[The problem] Set each entry down exactly as written.

Data items:
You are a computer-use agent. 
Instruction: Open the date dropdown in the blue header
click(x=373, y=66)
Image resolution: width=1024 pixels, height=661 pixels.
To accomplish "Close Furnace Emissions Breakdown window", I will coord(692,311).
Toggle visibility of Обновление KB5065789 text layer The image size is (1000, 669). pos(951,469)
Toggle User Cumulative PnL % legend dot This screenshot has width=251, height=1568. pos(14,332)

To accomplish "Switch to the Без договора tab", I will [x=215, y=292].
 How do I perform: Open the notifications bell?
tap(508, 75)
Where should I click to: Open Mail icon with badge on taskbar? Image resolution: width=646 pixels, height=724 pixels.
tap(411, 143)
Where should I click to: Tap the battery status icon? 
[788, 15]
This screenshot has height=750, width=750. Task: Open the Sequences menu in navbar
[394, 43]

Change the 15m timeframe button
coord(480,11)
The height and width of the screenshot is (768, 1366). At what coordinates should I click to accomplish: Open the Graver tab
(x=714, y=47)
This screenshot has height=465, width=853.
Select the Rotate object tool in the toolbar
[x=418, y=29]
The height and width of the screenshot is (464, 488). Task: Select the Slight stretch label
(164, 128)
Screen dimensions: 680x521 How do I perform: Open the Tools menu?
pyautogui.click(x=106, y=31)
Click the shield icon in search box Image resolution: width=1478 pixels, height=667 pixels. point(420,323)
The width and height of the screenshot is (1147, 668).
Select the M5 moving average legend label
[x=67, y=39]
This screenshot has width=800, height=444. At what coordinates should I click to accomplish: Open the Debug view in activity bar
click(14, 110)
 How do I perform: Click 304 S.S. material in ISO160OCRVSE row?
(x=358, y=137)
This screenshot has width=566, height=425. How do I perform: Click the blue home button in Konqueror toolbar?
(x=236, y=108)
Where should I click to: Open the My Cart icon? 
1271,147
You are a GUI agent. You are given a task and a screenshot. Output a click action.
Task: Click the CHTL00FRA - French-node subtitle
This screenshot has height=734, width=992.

[Answer]
You are a computer-use agent. 
Instruction: Open the date dropdown in the blue header
click(x=373, y=66)
Image resolution: width=1024 pixels, height=661 pixels.
To accomplish "Close Furnace Emissions Breakdown window", I will coord(692,311).
Toggle visibility of Обновление KB5065789 text layer The image size is (1000, 669). pos(951,469)
Toggle User Cumulative PnL % legend dot This screenshot has width=251, height=1568. pos(14,332)

To accomplish "Switch to the Без договора tab", I will [x=215, y=292].
 How do I perform: Open the notifications bell?
tap(508, 75)
Where should I click to: Open Mail icon with badge on taskbar? Image resolution: width=646 pixels, height=724 pixels.
tap(411, 143)
Where should I click to: Tap the battery status icon? 
[788, 15]
This screenshot has height=750, width=750. Task: Open the Sequences menu in navbar
[394, 43]

Change the 15m timeframe button
coord(480,11)
The height and width of the screenshot is (768, 1366). At what coordinates should I click to accomplish: Open the Graver tab
(x=714, y=47)
This screenshot has height=465, width=853.
Select the Rotate object tool in the toolbar
[x=418, y=29]
The height and width of the screenshot is (464, 488). Task: Select the Slight stretch label
(164, 128)
Screen dimensions: 680x521 How do I perform: Open the Tools menu?
pyautogui.click(x=106, y=31)
Click the shield icon in search box Image resolution: width=1478 pixels, height=667 pixels. point(420,323)
The width and height of the screenshot is (1147, 668).
Select the M5 moving average legend label
[x=67, y=39]
This screenshot has width=800, height=444. At what coordinates should I click to accomplish: Open the Debug view in activity bar
click(14, 110)
 How do I perform: Click 304 S.S. material in ISO160OCRVSE row?
(x=358, y=137)
This screenshot has width=566, height=425. How do I perform: Click the blue home button in Konqueror toolbar?
(x=236, y=108)
Where should I click to: Open the My Cart icon? 
1271,147
You are a GUI agent. You are given a task and a screenshot. Output a click action.
Task: Click the CHTL00FRA - French-node subtitle
This screenshot has height=734, width=992.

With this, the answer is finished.